それから三週間ほど経つとバジルも大分育った。明らかに大きくなって葉も沢山備わった。そろそろ収穫だろうか。そろそろピザ生地を作成した方がいいだろうか。そんな事を思案した翌日、朝起きて台所の窓から外を確認するとバジル畑が何者かによって荒らされていた。それを見た瞬間、叫び、慟哭した。我が子をレイプされたような痛みを感じた。
その日の夜。電気を消して就寝した事を装い、私は納屋に隠れてバジル畑を見張った。
少し経つと、私の前に、畑に、バジル畑にシカが現われた。近くの山から下りてきたのだろうか。警戒心の欠片も無い様なシカが。畑の敷地の中にニホンジカが。現れた。舐め腐っているのだろうか。一頭だけの。一頭だけで。白点病の様な模様を体にあしらったシカが。糞シカが。そのシカがバジルを食べだした所で、私の仕掛けた括り罠に捕まった。罠具は納屋の中にあった。ネットで調べながら使い方、設置の仕方を学んだ。罠具はもう古びていたので、全く期待はしていなかったが、よほど奴は、シカは間抜けらしかった。

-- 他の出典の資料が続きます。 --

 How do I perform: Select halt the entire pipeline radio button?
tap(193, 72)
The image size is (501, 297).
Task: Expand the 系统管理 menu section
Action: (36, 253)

小型犬、チワワやポメラニアン、スピッツの様な鳴き声を上げてその場、その周りをぴょんぴょんと飛び回って逃げようとするシカを私は二棟ある納屋の片方の中に繋いだ。元々トラクターが置いてあった場所に。そこにシカを逃げられない様にしっかりと繋いだ。そのシカはメスらしかった。自分とほとんど同じくらいの体の大きさ。体格をしたシカ。
次の日、私の事を見た途端に鳴き叫びだしたシカにエサとしてバジルを与えた後、ホースの水で洗体した。レイプしようと思ったからだ。このシカを。バジルをレイプされたから。だからレイプしてやろうと思って。水をかけるとシカはまた鳴き出した。おとなしくなるのを待つ方がいいんだろうか。いやそうじゃ無い気がした。そんな訳ない気がした。